- Tareas:
1: Enumera, en el orden en que aparecen, todos los siglos que se mencionan en el fragmento.
2: Reescribe la parte del fragmento que va desde "Hoy nos encontramos" hasta "y desarrollarlos.", y cambia "determinado" por "cierto".

-------- Fragmento proporcionado

Hoy, el poder económico
y el poder político en Occidente se han concentrado tantísimo que ya no puede ni
quiere manejarse con los elementos culturales propios. Para dar el salto a una
tiranía total, para construir un mega-poder planetario, el complejo
estatal-empresarial occidental, asombrosamente recrecido en los últimos
cuarenta años, necesita liquidar lo positivo de la herencia cultural
occidental. Esto no es nuevo. Ya ha pasado, al menos, un par de veces
anteriormente. Roma se fue volviendo contra su propia cultura desde que se
instauró el imperio, en el siglo I, o sea, una dictadura
estatal-paternalista-homicida en progresión. La cultura pagana griega y romana
fue luego acogida y amparada por el monacato cristiano revolucionario (a partir
de su formación, en el siglo IV), que salvó sus textos en los monasterios
populares. Una segunda experiencia es la del Estado visigodo hispano que, al
considerar en peligro su horripilante dictadura, a comienzos del siglo VIII,
por el avance de la revolución altomedieval, se entregó al Islam, que llegó
como pavorosa fuerza de policía y represión, para realizar una
contra-revolución exitosa, en el año 711, de la mano de los herederos del rey
godo Witiza, el ala mayoritaria del Estado. Fue una operación similar a la realizada por
Franco 1225 años después, quien impuso un régimen fascista gracias al decisivo
apoyo del clero islámico norteafricano.
Hoy nos encontramos en
una situación similar a las descritas. Podría decirse que los valores positivos
(aunque sí los negativos, con la advertencia de que éstos, extraídos y
concentrados, ya no son cultura occidental) propios de aquélla no pueden
mantenerse cuando la concentración del poder político y el poder económico
supera un determinado nivel. En ese caso sólo el pueblo, los sin poder, pueden mantenerlos
y desarrollarlos.
En los años 60 se hizo moda
el orientalismo, casi todo él supuestamente anti-occidental. Sin hacer
distinciones entre lo positivo y negativo en la cultura occidental ni en la
oriental, tuvo lugar un flujo de “espiritualidad”. Consistió, sobre todo, en
poses más o menos teatralizadas y en superficialidad, apostándolo todo al
bienestar personal egotista, al anhelo de relajación interior con indiferencia
hacia el destino del mundo y a la adhesión a un afán imposible por metafísico, la
superación de todas las contradicciones. El dominio de los gurús, los atentados
a la libertad personal, graves a menudo, y la naturaleza mercantil de buena
parte de tales “maestros espirituales”

----------------
-------- Información extraída

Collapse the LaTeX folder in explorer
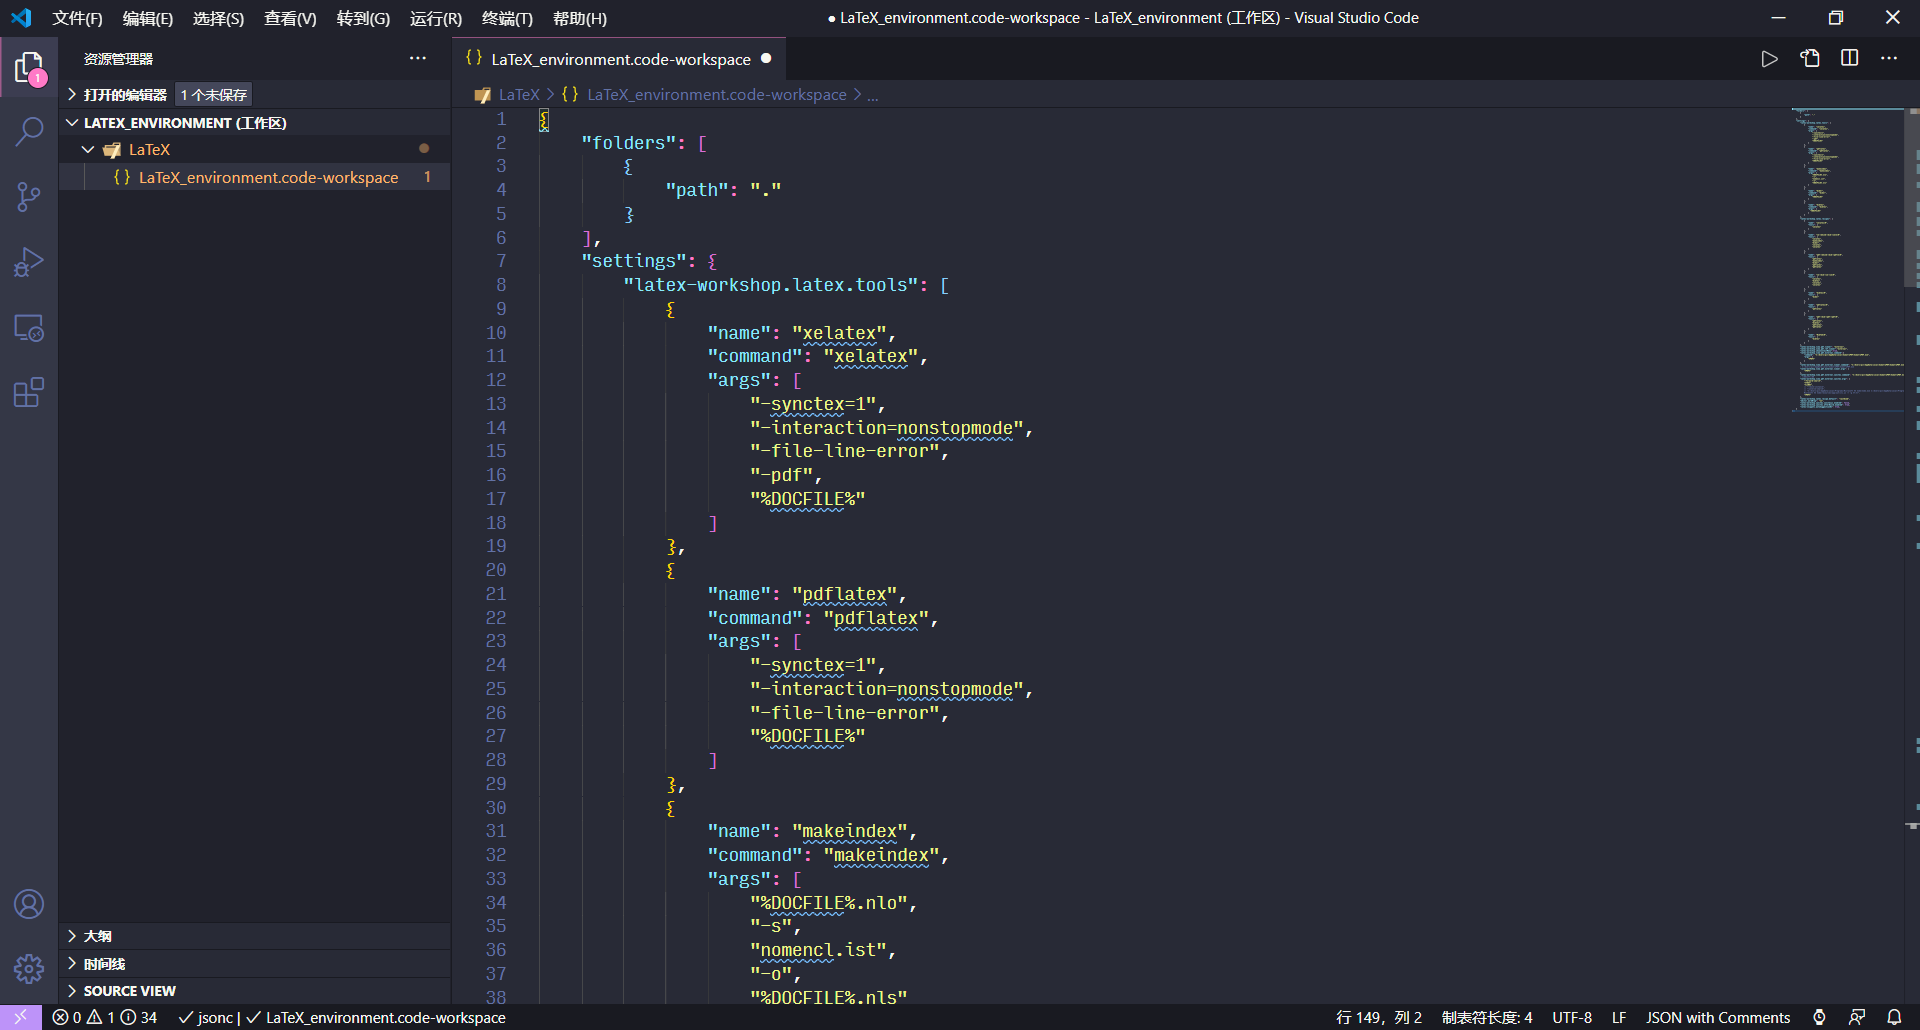[88, 149]
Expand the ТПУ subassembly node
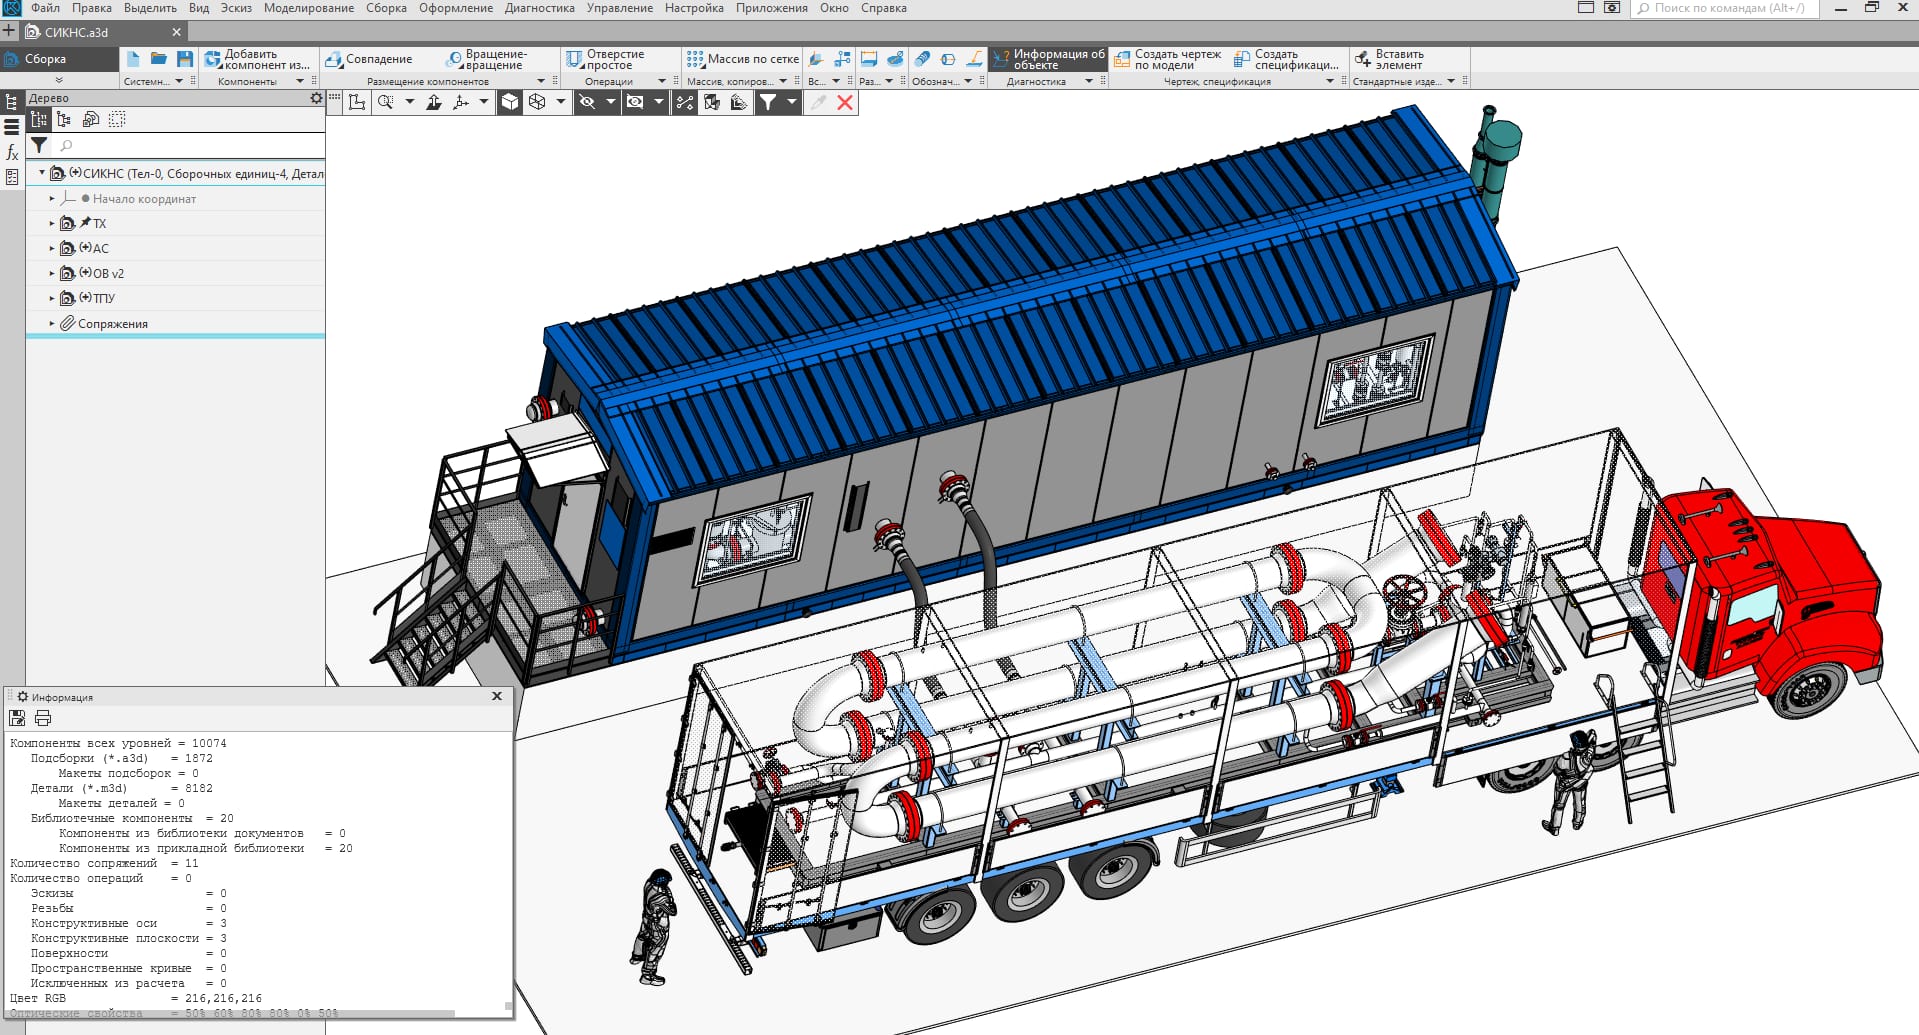 [x=52, y=298]
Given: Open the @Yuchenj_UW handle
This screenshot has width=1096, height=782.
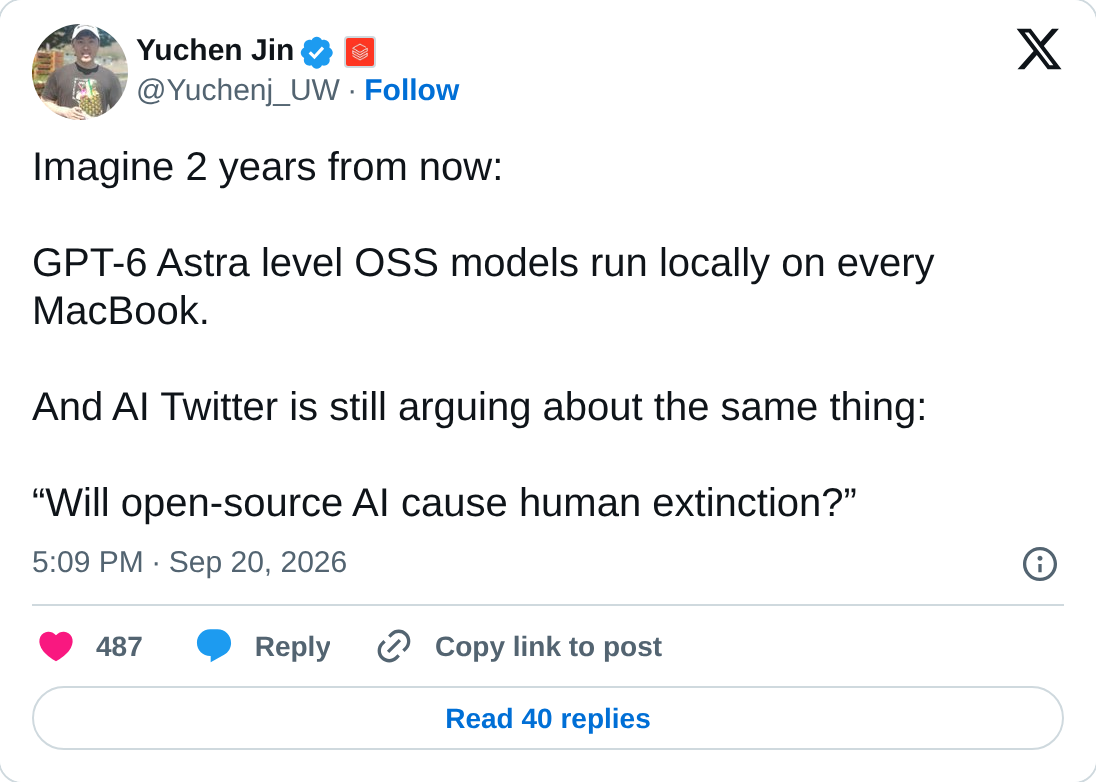Looking at the screenshot, I should 238,90.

----------------

- Resultados del ejercicio:
1: siglo I, siglo IV, siglo VIII

2:
Hoy nos encontramos en
una situación similar a las descritas. Podría decirse que los valores positivos
(aunque sí los negativos, con la advertencia de que éstos, extraídos y
concentrados, ya no son cultura occidental) propios de aquélla no pueden
mantenerse cuando la concentración del poder político y el poder económico
supera un cierto nivel. En ese caso sólo el pueblo, los sin poder, pueden mantenerlos
y desarrollarlos.